Anche se è consapevole che dovrebbe essere impossibile, Hannibal sente comunque il fruscio della stoffa quando Will si china su di lui, avverte perfino il respiro caldo sulla sua guancia e l’aroma di sangue sulla pelle.
«Quello che senti, Dr. Lecter, si chiama senso di colpa» sussurra suadente Will.
Anche i mughetti cadono, adesso, rimane solo un vaso vuoto.
«E’ stata colpa tua».
Una risata leggera invade la stanza vuota.
«Si, no, forse, chi lo sa!», Will si scosta e si siede sul tavolo, incatenando i loro occhi «ciò non toglie che non era l’epilogo che avevi previsto».
«A volte le cose non vanno come vengono programmate».
«A volte la tazza non può essere ricomposta».
Come creatura irreale quale è, Will non ha bisogno di muoversi per materializzarsi esattamente dall’altra parte della stanza, di nuovo vestito di tutto punto.
«E’ stato un funerale di tutto rispetto, sai? Anche quello di Abigail. Nonostante siamo morti a due giorni di distanza, Alana è riuscita a farci sotterrare lo stesso giorno nello stesso luogo».
Adesso, nel vaso, ci sono solo crisantemi appassiti.
«Non sei venuto sulla nostra tomba nemmeno una volta, Hannibal, è molto scortese da parte tua» proferisce il detective dopo lunghi istanti di silenzio.
Prima che possa aprir bocca, Will si trasforma in Abigail, occhi azzurrissimi e gola squarciata.

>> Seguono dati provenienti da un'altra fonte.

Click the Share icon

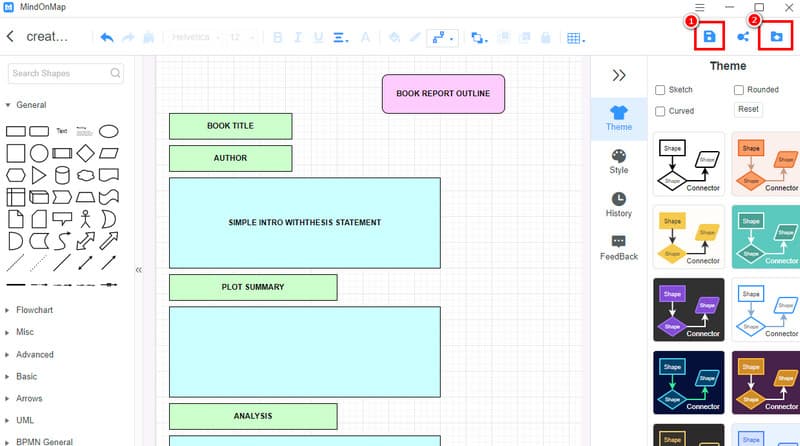click(x=743, y=37)
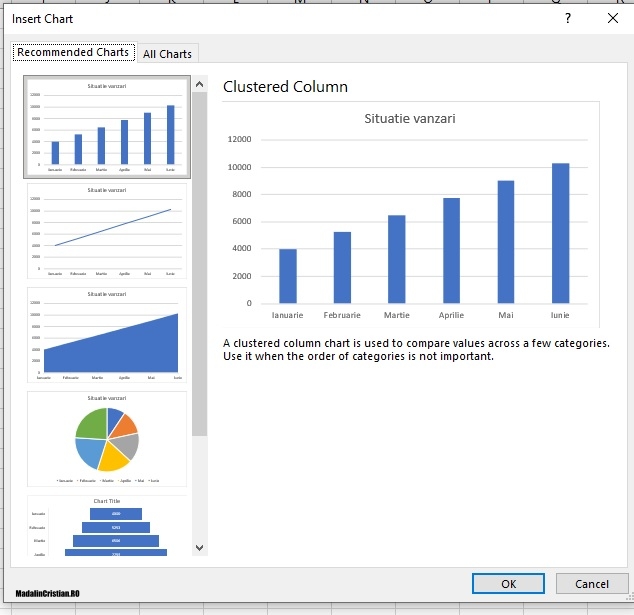
Task: Choose the Funnel chart thumbnail
Action: click(x=107, y=526)
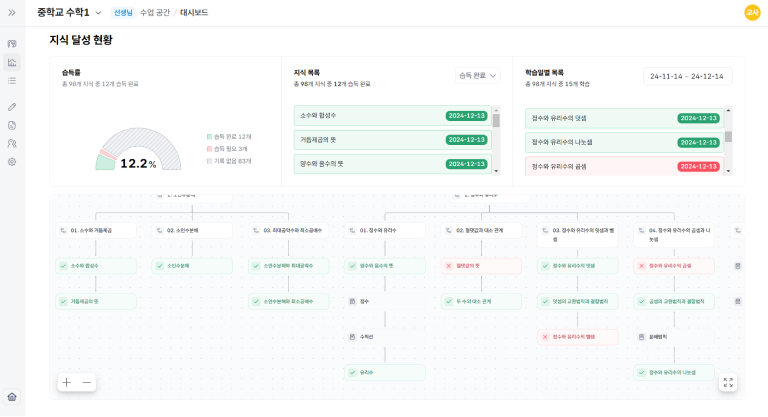The image size is (768, 417).
Task: Click the 습득 필요 3개 legend swatch
Action: (x=209, y=149)
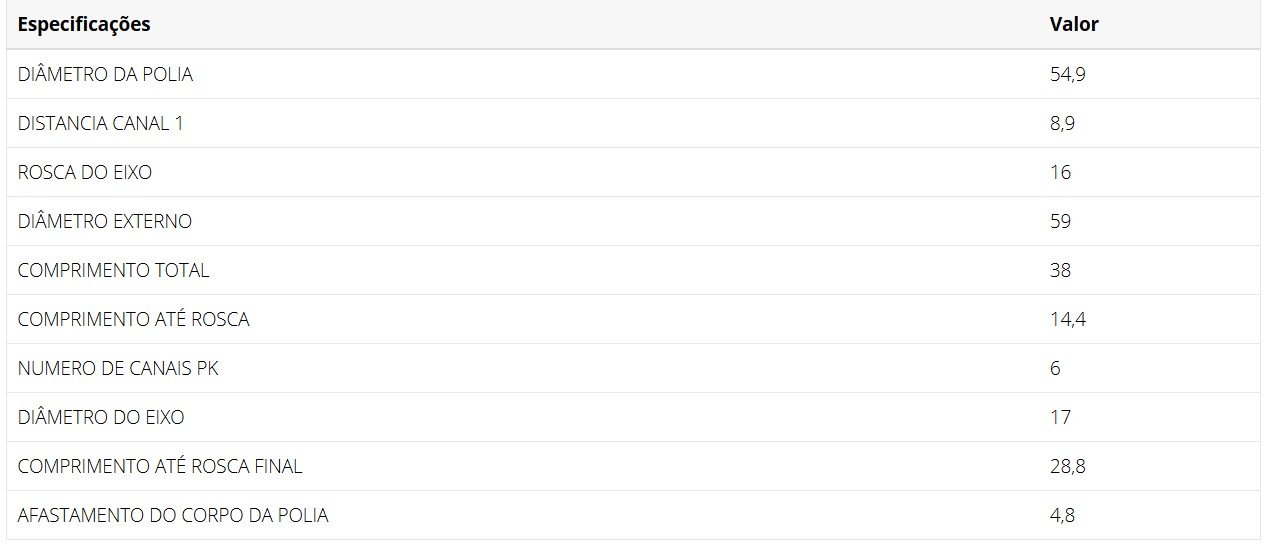Select the DIÂMETRO EXTERNO label
The width and height of the screenshot is (1271, 544).
pos(105,221)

Gli sorride affabile.
«Non sono andato al funerale di nessuna delle mie vittime» proferisce secco. È sulla difensiva, nonostante stia parlando ad un eco della sua memoria, e la cosa lo fa imbestialire.
La debolezza non gli appartiene più la molto tempo, ringhia a nessuno.

“Perso nei tuoi pensieri?”
“Non perso, non più”.


Abigail si scioglie lentamente, lasciandolo di nuovo solo. Sente dei passi dal piano superiore, il cigolio di una porta che si apre e si richiude.  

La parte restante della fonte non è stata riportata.